== Dataset entries ==
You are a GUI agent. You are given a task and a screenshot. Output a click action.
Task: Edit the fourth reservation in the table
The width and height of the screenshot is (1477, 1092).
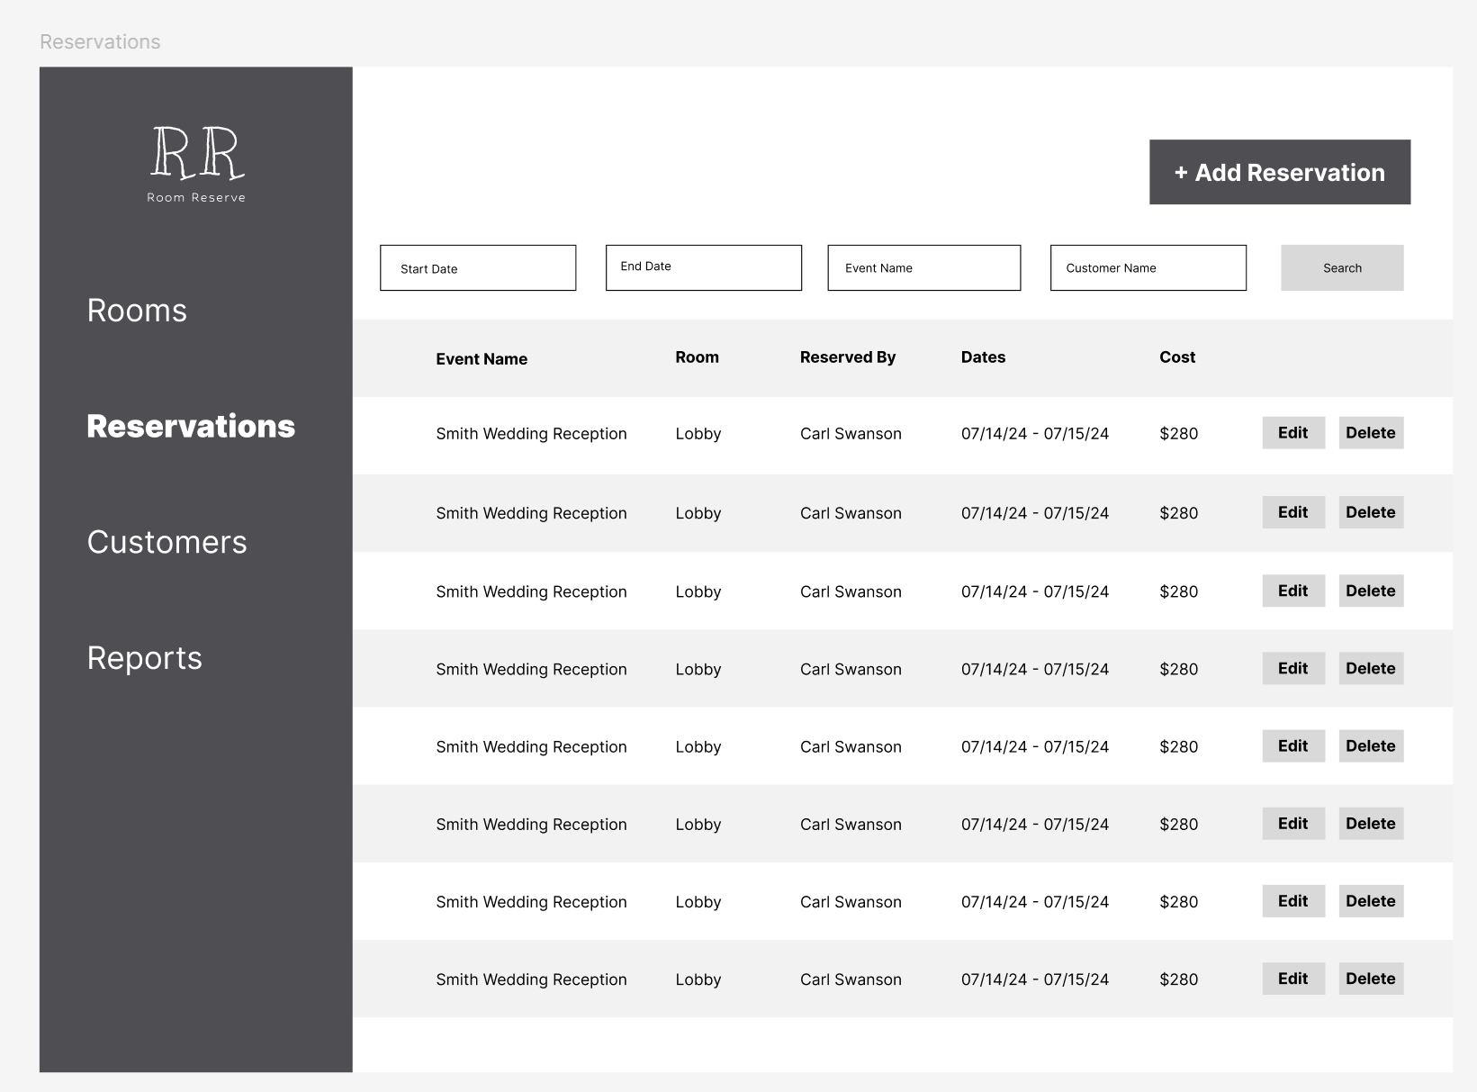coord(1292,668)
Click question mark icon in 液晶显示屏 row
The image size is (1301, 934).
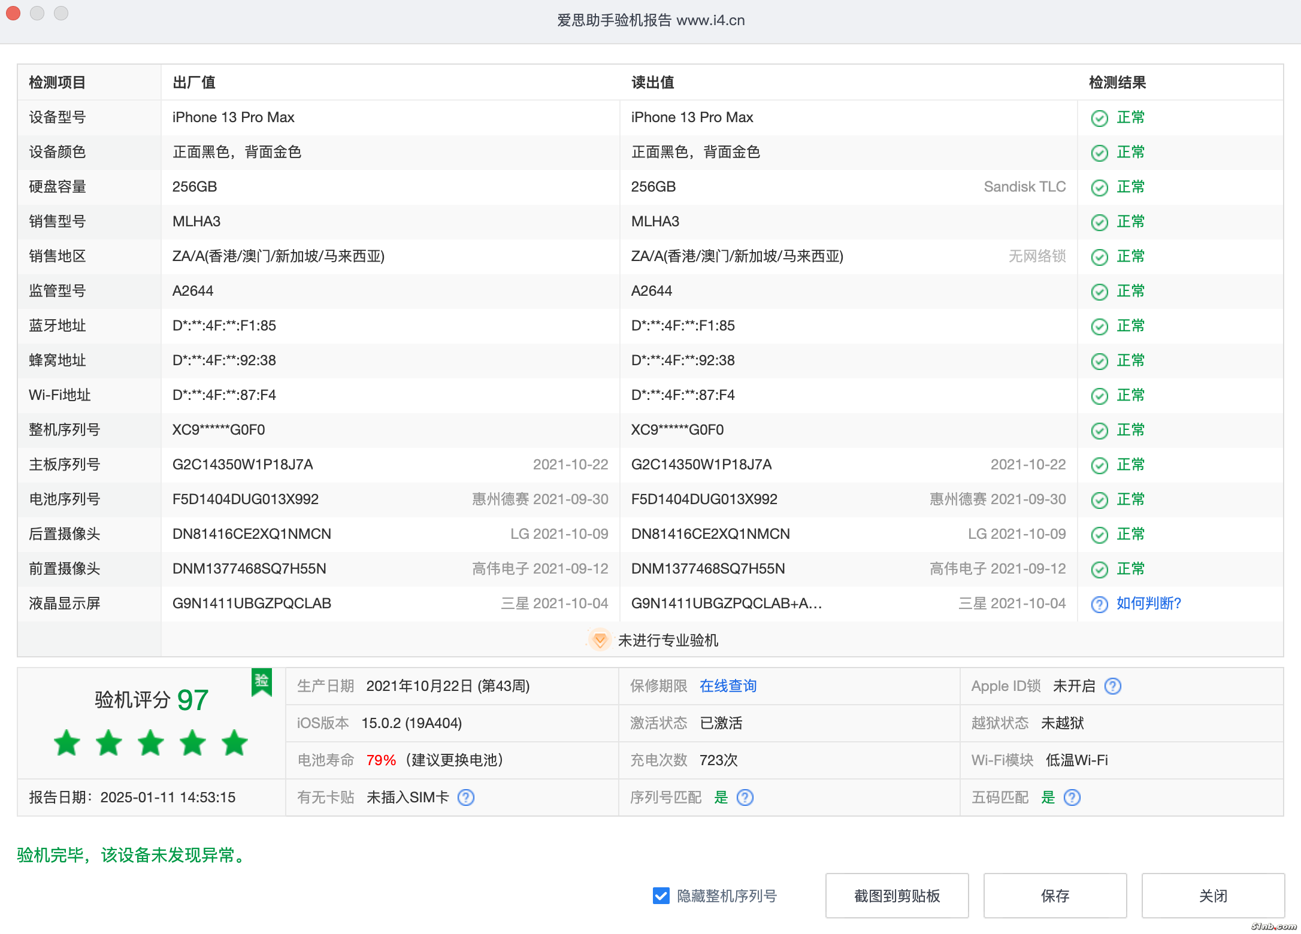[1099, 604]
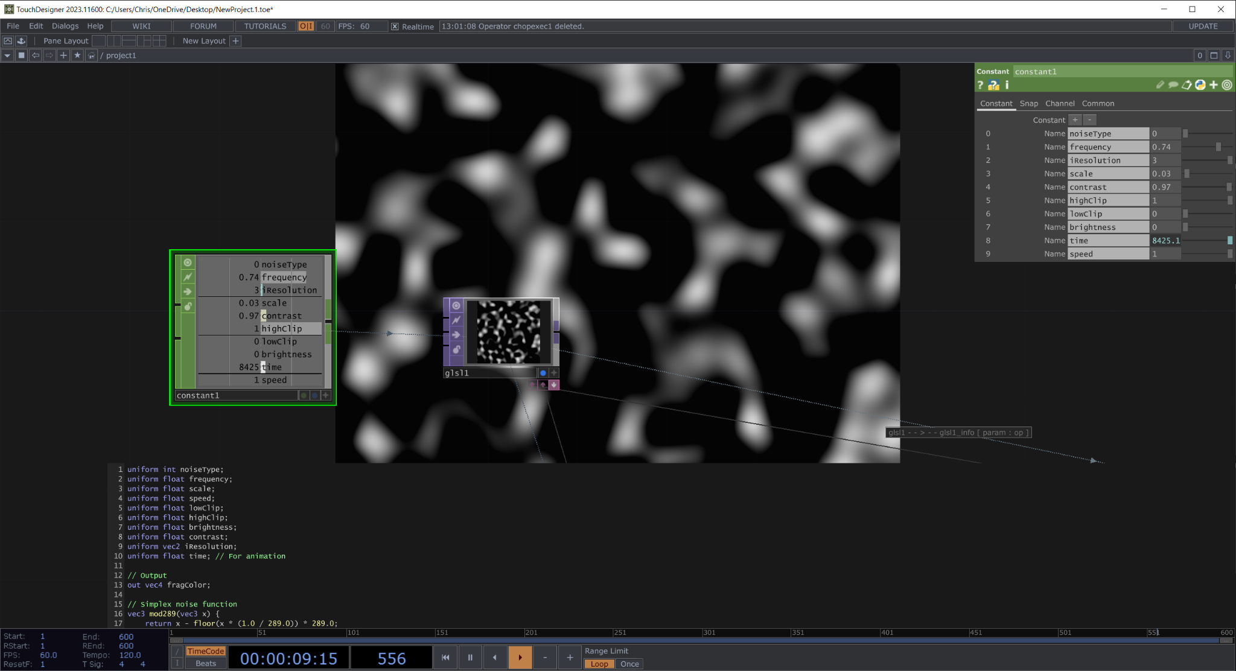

== What to do ==
Repeat word for word the lines starting at the one with "Click question mark icon in 液晶显示屏 row" and ending at the final line of the records above, both included; no pictures.

== Output for this exercise ==
Click question mark icon in 液晶显示屏 row
The image size is (1301, 934).
[1099, 604]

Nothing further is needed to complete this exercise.